* _Required action_: Go through the data below and gather each line containing "computer".

* _Task data_:
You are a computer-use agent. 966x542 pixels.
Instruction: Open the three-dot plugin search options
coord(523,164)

==

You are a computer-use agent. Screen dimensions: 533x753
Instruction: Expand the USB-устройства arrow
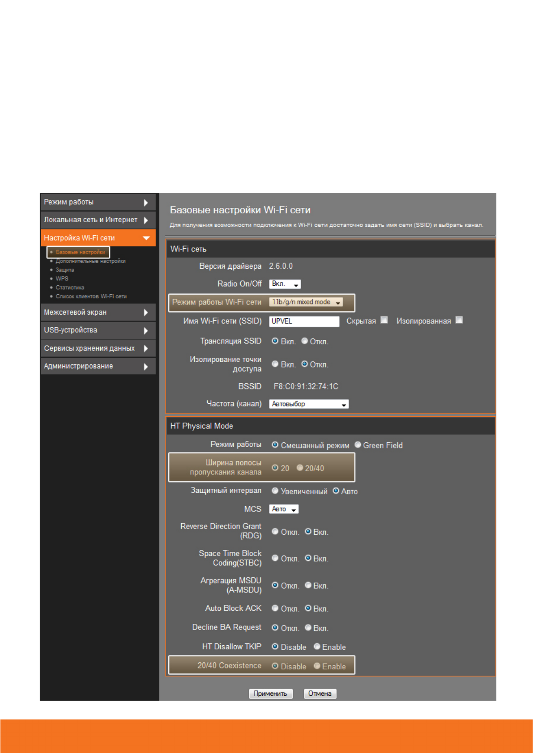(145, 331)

* _Task answer_:
You are a computer-use agent. 966x542 pixels.
You are a computer-use agent. Screen dimensions: 533x753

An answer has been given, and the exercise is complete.